# MF 231 Loader problems



## jmcarlson (Feb 13, 2015)

Hi,

I have a new-to-me MF 231 with a MF 232 loader. The loader does not have an auxiliary pump, but uses the main hydraulics and must be switched between the 3 pt and loader.

I brought it home, raised the loader to back off the trailer, made a loop around the drive and stopped. I switched the hydraulics from the loader to the 3 pt and afterwards have been unable to get the loader to work.

I followed advice in another thread that said to raise the 3 pt to the transport position, then lower it a few inches before switching the hydraulics to the loader and moving the lifter control back to the transport position. When I do this I hear the pump making a different sound, but the loader won't operate.

I attached a few pictures showing my setup. 
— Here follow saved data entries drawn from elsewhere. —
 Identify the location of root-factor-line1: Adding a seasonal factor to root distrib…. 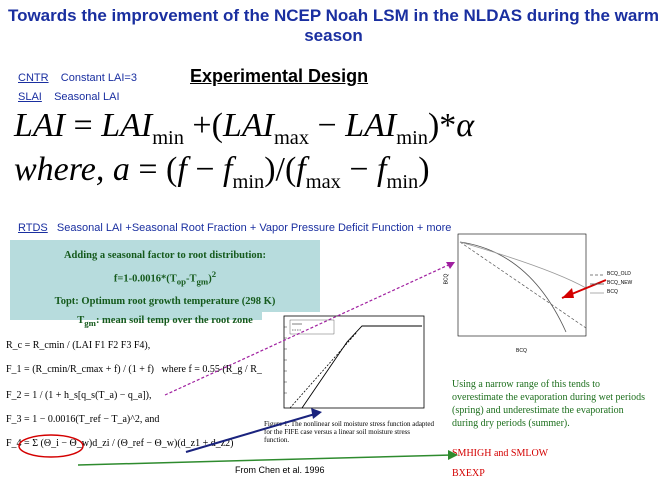
(165, 256). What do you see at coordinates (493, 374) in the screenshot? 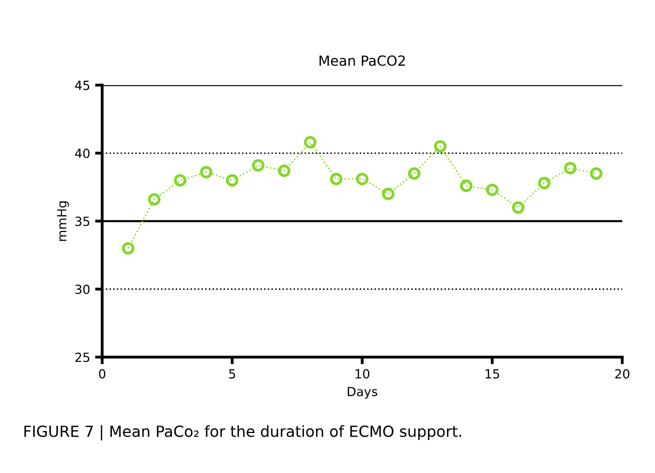
I see `x-tick-label: 15` at bounding box center [493, 374].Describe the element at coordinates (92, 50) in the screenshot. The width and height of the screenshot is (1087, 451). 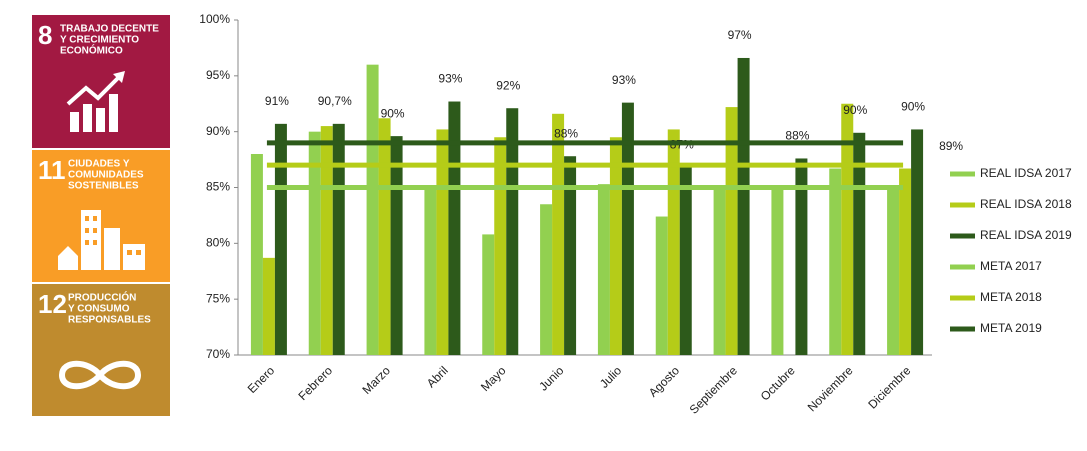
I see `sdg-title: ECONÓMICO` at that location.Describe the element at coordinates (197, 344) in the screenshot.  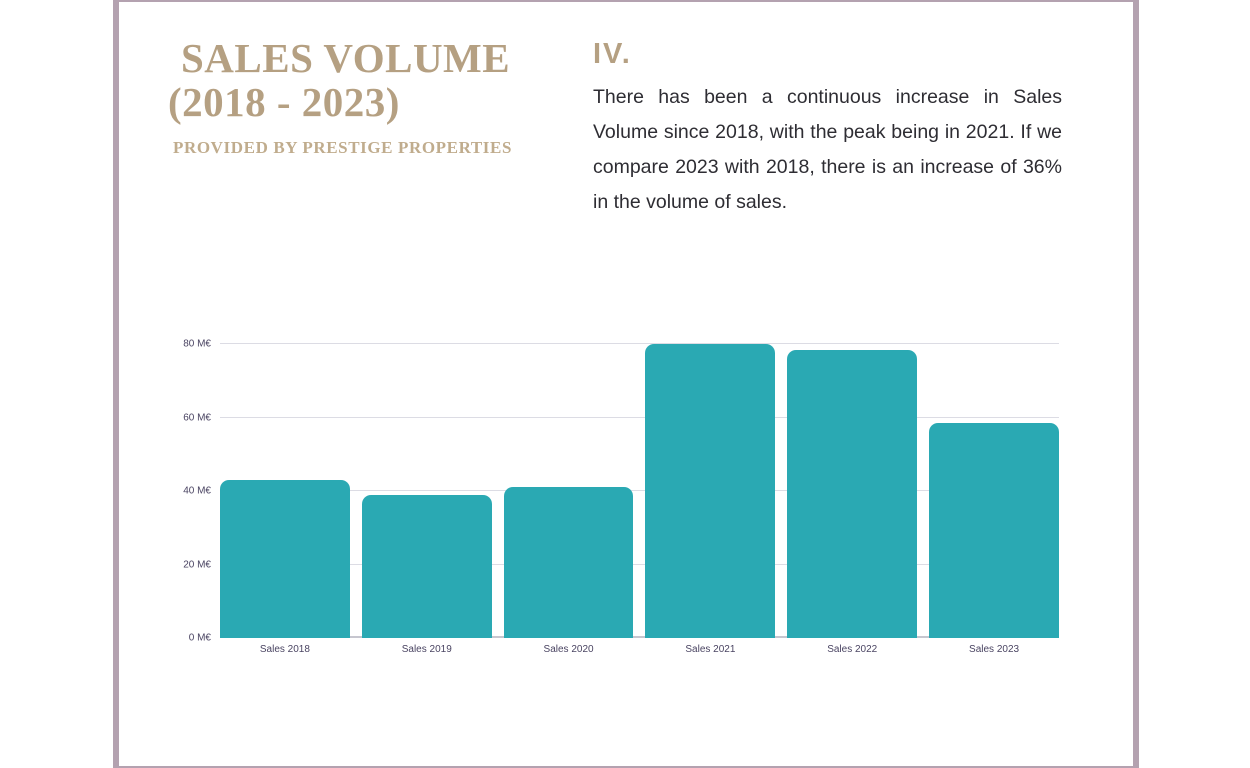
I see `y-axis-tick-label-80: 80 M€` at that location. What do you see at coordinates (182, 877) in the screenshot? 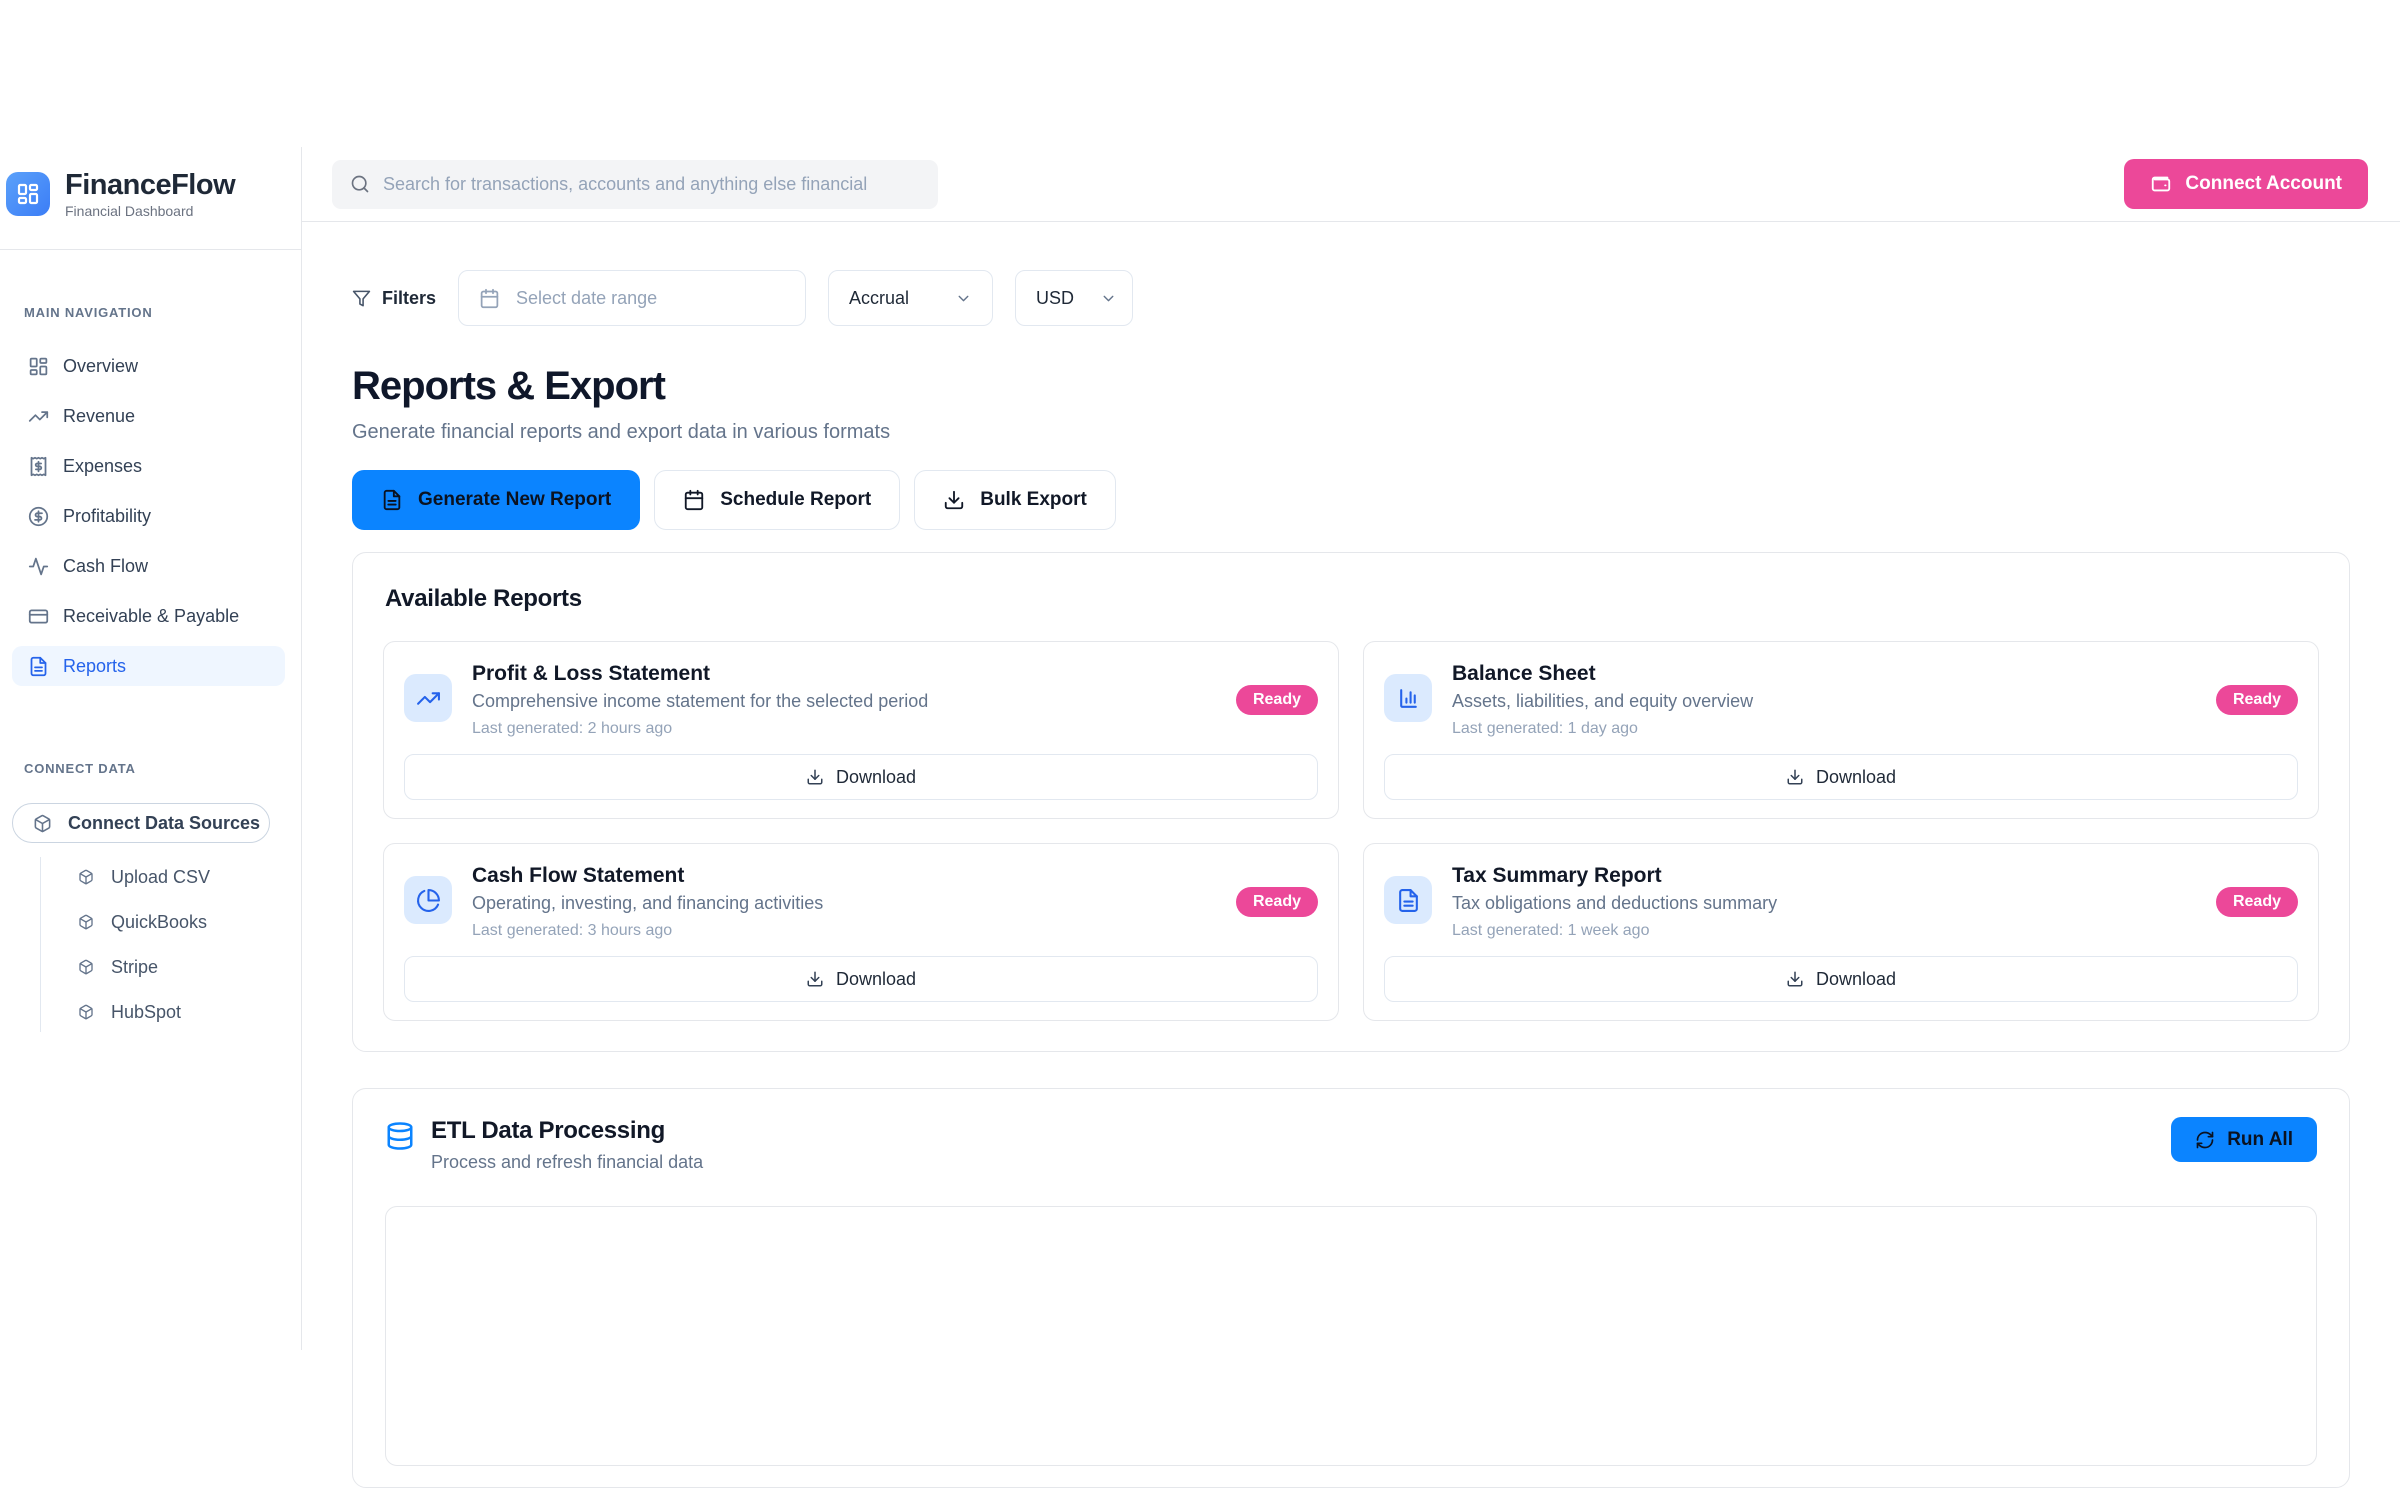
I see `source-item-upload-csv: Upload CSV` at bounding box center [182, 877].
The 1st pic shows the lifter control in the down position. The transport position is all the way to the right in the yellow area, right?

The 2nd pic shows the loader controls.

The 3rd pic shows the hydraulic isolator/selector valve. The up position selects the 3 pt. The forward position (left in this pic) should select the loader.

Can someone point out what I might be missing, or advise what to try next?

Thanks,
Jeff


----------



## jmcarlson (Feb 13, 2015)

Problem solved. 

Turns out I was doing two things wrong. I did not have the position control in the "constant pumping" position. I also had the hydraulic selector valve in the wrong position.

Thanks,
Jeff


----------



## kenneth Izah (Dec 29, 2019)

Hi I read your post, I am having the same issue with my MF 231 loader, I cannot operate loader when using the 3 pt, 
Please help out


----------